As well as changes to lifestyle, this period can also result in financial upheaval – the after-effects of which can be felt for many years into retirement.
The LV= research illustrates this with some examples – 20% of people updated or renovated their property, and 25% of people move house completely in the first 5 years of retirement. A reported 34% of people reported the birth of a grandchild during this time.
To some extent, these scenarios are relatively predictable, and can be built into the retirement planning process. However, there are other, more unpredictable, strains on people’s financial resources that need to be considered, if not directly planned for.
Our research showed that 17% of people interviewed had to support family members financially – help their offspring pay off a student loan or get on the property ladder. Alternatively, some people find themselves needing to help out parents whose health deteriorates and need long term care.

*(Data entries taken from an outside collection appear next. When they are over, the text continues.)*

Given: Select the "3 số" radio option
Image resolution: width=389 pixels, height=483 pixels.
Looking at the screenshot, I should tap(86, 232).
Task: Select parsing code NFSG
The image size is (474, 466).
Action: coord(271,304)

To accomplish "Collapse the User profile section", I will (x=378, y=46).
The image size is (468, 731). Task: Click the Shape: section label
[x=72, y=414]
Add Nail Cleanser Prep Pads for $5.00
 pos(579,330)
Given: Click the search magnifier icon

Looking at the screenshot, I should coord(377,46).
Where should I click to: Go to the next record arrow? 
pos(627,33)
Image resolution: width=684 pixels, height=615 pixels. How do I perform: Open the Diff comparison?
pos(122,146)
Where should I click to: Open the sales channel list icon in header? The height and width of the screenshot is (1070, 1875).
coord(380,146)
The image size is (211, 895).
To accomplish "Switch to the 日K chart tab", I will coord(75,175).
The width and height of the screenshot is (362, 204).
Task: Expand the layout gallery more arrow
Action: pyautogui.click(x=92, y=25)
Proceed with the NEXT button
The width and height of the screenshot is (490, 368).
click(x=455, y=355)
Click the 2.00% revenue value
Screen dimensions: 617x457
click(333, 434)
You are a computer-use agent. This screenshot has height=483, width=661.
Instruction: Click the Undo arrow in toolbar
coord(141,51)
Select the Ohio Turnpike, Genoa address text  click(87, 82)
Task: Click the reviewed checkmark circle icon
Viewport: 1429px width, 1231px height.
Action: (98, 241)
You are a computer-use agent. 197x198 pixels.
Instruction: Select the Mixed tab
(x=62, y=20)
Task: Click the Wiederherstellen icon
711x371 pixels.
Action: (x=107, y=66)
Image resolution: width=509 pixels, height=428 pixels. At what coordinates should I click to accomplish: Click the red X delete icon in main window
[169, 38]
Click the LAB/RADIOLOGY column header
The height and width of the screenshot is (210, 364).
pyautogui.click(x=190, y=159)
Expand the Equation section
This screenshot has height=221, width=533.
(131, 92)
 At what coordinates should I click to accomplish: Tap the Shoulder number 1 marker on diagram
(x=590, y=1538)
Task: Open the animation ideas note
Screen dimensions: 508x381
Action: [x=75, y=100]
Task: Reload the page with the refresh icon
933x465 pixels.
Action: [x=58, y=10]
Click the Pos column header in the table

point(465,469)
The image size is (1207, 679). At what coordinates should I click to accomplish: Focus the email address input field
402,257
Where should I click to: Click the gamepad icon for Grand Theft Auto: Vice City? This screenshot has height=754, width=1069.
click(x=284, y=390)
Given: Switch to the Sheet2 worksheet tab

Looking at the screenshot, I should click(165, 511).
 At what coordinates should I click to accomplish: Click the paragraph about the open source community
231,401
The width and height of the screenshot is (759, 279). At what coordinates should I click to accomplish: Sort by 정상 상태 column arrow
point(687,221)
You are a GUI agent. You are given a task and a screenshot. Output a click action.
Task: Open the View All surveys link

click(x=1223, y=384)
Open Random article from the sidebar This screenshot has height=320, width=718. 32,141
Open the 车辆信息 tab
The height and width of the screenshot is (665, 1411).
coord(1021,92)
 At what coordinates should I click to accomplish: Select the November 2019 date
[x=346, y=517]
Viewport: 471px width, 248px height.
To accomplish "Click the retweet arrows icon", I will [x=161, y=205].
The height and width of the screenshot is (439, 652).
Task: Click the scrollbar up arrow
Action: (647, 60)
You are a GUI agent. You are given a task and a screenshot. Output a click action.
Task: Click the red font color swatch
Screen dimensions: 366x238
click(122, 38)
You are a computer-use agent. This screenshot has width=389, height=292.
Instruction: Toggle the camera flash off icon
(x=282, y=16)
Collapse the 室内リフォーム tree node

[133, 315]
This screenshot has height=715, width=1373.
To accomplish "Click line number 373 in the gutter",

Not all of the changes during retirement represent a drain on financial resources. Indeed, 6% of people reported that they had returned to work in at least a part time capacity, and 7% report receiving an inheritance.
What the report highlights is the need for flexibility in the retirement planning process. Clearly, those people least likely to be able to cope with changing income needs are the less well off. Traditionally, these people are sold standard annuities – the certainty of income has an attraction,
and there has been a hitherto lack of any cost effective low risk flexible solution.
However, recent innovations in the at retirement landscape have challenged this viewpoint. The launch of third way, or fixed term annuities, such as the Protected Retirement Plan from LV=, provide an alternative to a conventional annuity. This provides customers with a fixed income for a fixed period with a guaranteed maturity value at the end of it.
Fixed Term annuities are not risk free – the lack of flexibility during the term and the uncertainty of the income that the Guaranteed Maturity value can provide are the key risks. However, they can be a cost effective way to give clients the flexibility to review their circumstance at the end of the term, which they strive for.
The LV= research also revealed that 24% of people develop a serious illness/ worsening of their general health in the first 5 years of retirement. If these people subsequently qualify for an enhanced annuity, it could ultimately increase their income in retirement by up to 20%. Similarly, 6% of our sample reported the death of a partner during this time. If this results in the purchase of a single life annuity, as opposed to a joint life annuity, the result could be a 15% increase in income.For these people the purchase of a fixed term annuity can bring significant upside, and a lot more flexibility.
There are thousands of people coming up to retirement every week, entering the unknown and trying to transition between working and retired life. Many of these people will find themselves in a very different set of circumstances five years down the line, and it could then be too late to change the way they can access their retirement funds. Therefore, it’s important people make sure they understand all the options available to them, both immediately and later in retirement, and you consider carefully whether an immediate annuity is the right option – especially if they are still in good health.